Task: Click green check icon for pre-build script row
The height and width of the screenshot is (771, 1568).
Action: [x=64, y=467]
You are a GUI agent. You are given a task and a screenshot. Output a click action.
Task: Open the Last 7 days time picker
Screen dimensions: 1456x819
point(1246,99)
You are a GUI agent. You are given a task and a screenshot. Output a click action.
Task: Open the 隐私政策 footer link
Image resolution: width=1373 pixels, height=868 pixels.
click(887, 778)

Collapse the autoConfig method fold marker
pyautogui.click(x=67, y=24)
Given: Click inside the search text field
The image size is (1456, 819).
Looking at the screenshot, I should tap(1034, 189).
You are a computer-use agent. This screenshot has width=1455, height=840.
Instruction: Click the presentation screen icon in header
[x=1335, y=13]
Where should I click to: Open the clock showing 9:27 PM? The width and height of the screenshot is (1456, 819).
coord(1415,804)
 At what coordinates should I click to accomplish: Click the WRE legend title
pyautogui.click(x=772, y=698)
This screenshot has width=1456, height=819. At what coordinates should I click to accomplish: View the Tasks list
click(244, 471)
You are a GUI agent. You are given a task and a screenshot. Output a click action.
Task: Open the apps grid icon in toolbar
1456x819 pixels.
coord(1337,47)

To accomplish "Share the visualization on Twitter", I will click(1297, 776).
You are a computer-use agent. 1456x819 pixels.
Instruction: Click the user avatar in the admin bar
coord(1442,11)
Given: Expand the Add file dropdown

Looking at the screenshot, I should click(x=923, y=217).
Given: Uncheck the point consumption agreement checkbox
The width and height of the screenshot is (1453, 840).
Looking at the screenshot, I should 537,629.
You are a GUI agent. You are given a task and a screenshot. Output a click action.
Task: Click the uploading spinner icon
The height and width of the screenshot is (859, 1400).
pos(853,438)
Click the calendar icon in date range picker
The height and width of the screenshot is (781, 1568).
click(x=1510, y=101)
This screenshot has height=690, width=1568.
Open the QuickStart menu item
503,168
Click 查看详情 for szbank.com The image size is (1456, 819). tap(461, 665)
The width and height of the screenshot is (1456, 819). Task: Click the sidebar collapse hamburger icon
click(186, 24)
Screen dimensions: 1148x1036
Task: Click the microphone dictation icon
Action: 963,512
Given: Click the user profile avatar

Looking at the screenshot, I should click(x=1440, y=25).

····················

● Task directions
Could you write out, exactly as they stand, only the lines above that begin at the line with "You are a computer-use agent. 1456x819" and stop after the line with "Given: Uncheck the"?

● Answer box
You are a computer-use agent. 1456x819 pixels.
Instruction: Click the user avatar in the admin bar
coord(1442,11)
Given: Expand the Add file dropdown

Looking at the screenshot, I should click(x=923, y=217).
Given: Uncheck the point consumption agreement checkbox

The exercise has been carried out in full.